In a warning shot, it also predicted a 33% chance that annual growth will be below zero in the first quarter of 2020, even without a cliff-edge EU withdrawal.
Speaking at a press conference, governor Mark Carney said: "Profound uncertainties over the future of the global trading system and the form that Brexit will take are weighing on UK economic performance.
"Until they are resolved, shifting perceptions of these factors will drive volatility in market interest rates, equity prices and currencies values.
"Monetary policy cannot offset the real effects of these fundamental determinants of jobs, growth and prosperity.
"But monetary policy can help smooth the adjustment of the economy to these shocks."
Mr Carney said the Bank will "take all appropriate measures" to support jobs and growth, but he said there were "limits" to what it could do and warned over the impact of a hard Brexit.
The governor added there would be an "instantaneous shock" on the economy of a no deal.
"It will take some time for this economy... to adjust its supply capacity, which is oriented in export terms largely to Europe to other economies," Mr Carney said.
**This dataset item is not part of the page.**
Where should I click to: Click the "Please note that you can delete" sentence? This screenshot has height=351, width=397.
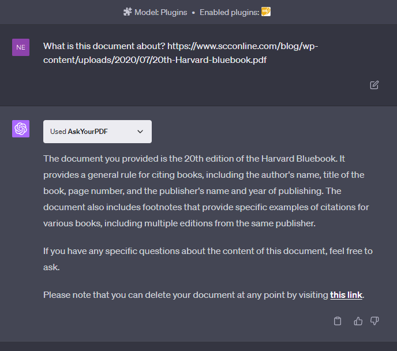pyautogui.click(x=186, y=295)
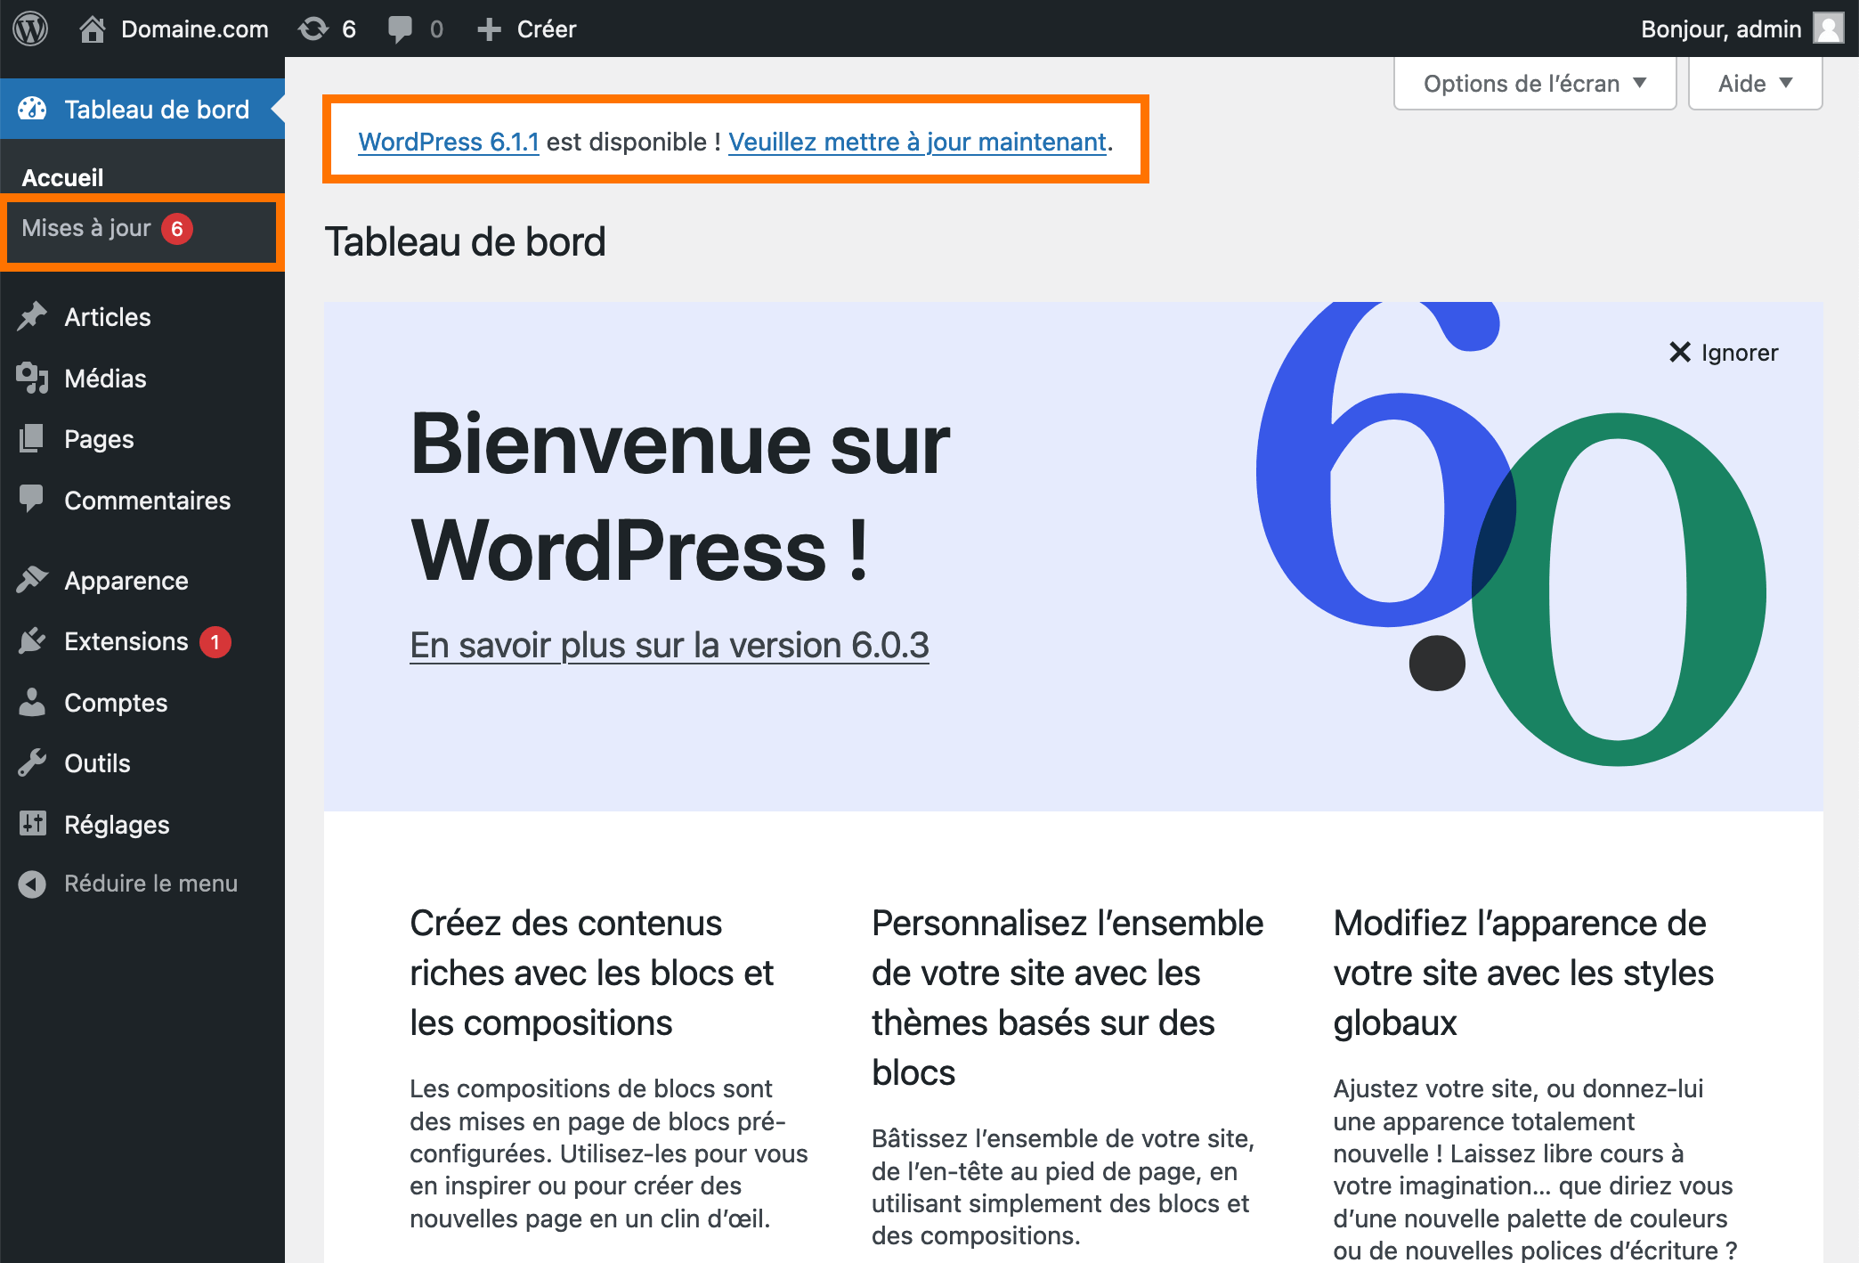Open Apparence with its brush icon
Viewport: 1859px width, 1263px height.
point(33,581)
Asked by ITV News Business and Economics editor Joel Hills how likely a no-deal Brexit was, Mr Carney said: "The financial policy committee of the Bank of England has assumed the possibility of no-deal since the day after the referendum, which is why we have been preparing, the financial sector, to be ready for no-deal.
"The core of the financial sector is ready for no-deal...preparing for a contingency.
"A contingency is different to what's most likely, and all I can do is quote the prime minister, speaking earlier this week when he said, 'we are not aiming for no-deal, we don't think that's where we'll end up'."
Chancellor Sajid Javid's funding announcement includes £1.1 billion for departments and the devolved administrations to spend immediately, with a further £1 billion in reserve.
The pledge for extra Brexit funding, brings the total amount of money set aside to prepare for Brexit to £6.3 billion, after former chancellor Philip Hammond allocated £4.2 billion since 2016.
Mr Javid said the extra money will ensure the UK is ready to leave the European Union “deal or no-deal”.
The MPC cautioned that in the event of a no-deal Brexit, “the sterling exchange rate would probably fall, CPI inflation would rise and GDP growth slow”.
It reiterated that rates could go in either direction as it would need to balance the need to cool inflation caused by the plunging pound, while also providing support for a flagging economy.
The pound has already tumbled by 6% since the Bank’s last inflation report in May as no-deal fears mount.
UK growth is also being hit hard as businesses hold back on investment due to Brexit uncertainty, which is coming at a time of slowing global economic conditions amid trade tensions between the US and China.
The Bank confirmed it now expects UK gross domestic product (GDP) to flatline in the second quarter, down from 0.5% growth between January and March.
The Bank upped its UK growth outlook to 2.1% in 2021, though it admitted its forecasts were heavily skewed by financial markets now pencilling in a rate cut to 0.5% in the first half of 2020 as they see a 50/50 chance of a no-deal Brexit.
Forecasts are based on a smooth Brexit deal, which looks increasingly likley as new Prime Minister Boris Johnson takes a hardline stance in negotiations with the EU ahead of the October 31 deadline.
The Bank's inflation report showed the toll being taken on UK businesses, with recent surveys showing that firms expect investment to remain weak for the next year even if a Brexit deal is reached.
But consumer confidence and spending has remained “resilient”, while house prices have not been as weak as expected recently, according to the Bank.